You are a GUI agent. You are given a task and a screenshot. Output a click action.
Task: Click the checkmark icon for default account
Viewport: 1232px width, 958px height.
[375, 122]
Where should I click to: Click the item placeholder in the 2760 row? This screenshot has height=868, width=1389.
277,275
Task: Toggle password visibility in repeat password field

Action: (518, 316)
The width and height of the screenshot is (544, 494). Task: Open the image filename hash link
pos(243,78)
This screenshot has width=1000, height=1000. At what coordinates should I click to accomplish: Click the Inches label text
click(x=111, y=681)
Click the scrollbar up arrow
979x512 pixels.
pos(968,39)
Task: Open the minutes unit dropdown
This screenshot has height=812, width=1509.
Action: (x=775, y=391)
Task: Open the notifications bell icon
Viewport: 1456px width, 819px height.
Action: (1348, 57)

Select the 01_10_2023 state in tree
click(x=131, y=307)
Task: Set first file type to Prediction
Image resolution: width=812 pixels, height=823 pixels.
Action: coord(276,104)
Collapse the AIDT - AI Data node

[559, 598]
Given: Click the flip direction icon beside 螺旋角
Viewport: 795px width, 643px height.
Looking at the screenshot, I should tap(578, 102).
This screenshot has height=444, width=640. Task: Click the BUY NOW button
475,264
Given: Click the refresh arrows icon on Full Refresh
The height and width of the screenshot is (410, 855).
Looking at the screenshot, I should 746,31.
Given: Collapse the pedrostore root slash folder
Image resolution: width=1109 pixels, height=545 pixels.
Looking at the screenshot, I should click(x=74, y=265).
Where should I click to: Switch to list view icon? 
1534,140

- [EXERCISE PROMPT] Format the rows above as a numbered list, omitting blank lines.

- [FINAL ANSWER]
1. You are a GUI agent. You are given a task and a screenshot. Output a click action.
2. Task: Click the checkmark icon for default account
3. Viewport: 1232px width, 958px height.
4. [375, 122]
5. Where should I click to: Click the item placeholder in the 2760 row? This screenshot has height=868, width=1389.
6. 277,275
7. Task: Toggle password visibility in repeat password field
8. Action: (518, 316)
9. The width and height of the screenshot is (544, 494). Task: Open the image filename hash link
10. pos(243,78)
11. This screenshot has width=1000, height=1000. At what coordinates should I click to accomplish: Click the Inches label text
12. click(x=111, y=681)
13. Click the scrollbar up arrow
14. 979x512 pixels.
15. pos(968,39)
16. Task: Open the minutes unit dropdown
17. This screenshot has height=812, width=1509.
18. Action: (x=775, y=391)
19. Task: Open the notifications bell icon
20. Viewport: 1456px width, 819px height.
21. Action: (1348, 57)
22. Select the 01_10_2023 state in tree
23. click(x=131, y=307)
24. Task: Set first file type to Prediction
25. Image resolution: width=812 pixels, height=823 pixels.
26. Action: coord(276,104)
27. Collapse the AIDT - AI Data node
28. [559, 598]
29. Given: Click the flip direction icon beside 螺旋角
30. Viewport: 795px width, 643px height.
31. Looking at the screenshot, I should tap(578, 102).
32. This screenshot has height=444, width=640. Task: Click the BUY NOW button
33. 475,264
34. Given: Click the refresh arrows icon on Full Refresh
35. The height and width of the screenshot is (410, 855).
36. Looking at the screenshot, I should 746,31.
37. Given: Collapse the pedrostore root slash folder
38. Image resolution: width=1109 pixels, height=545 pixels.
39. Looking at the screenshot, I should click(x=74, y=265).
40. Where should I click to: Switch to list view icon? 
41. 1534,140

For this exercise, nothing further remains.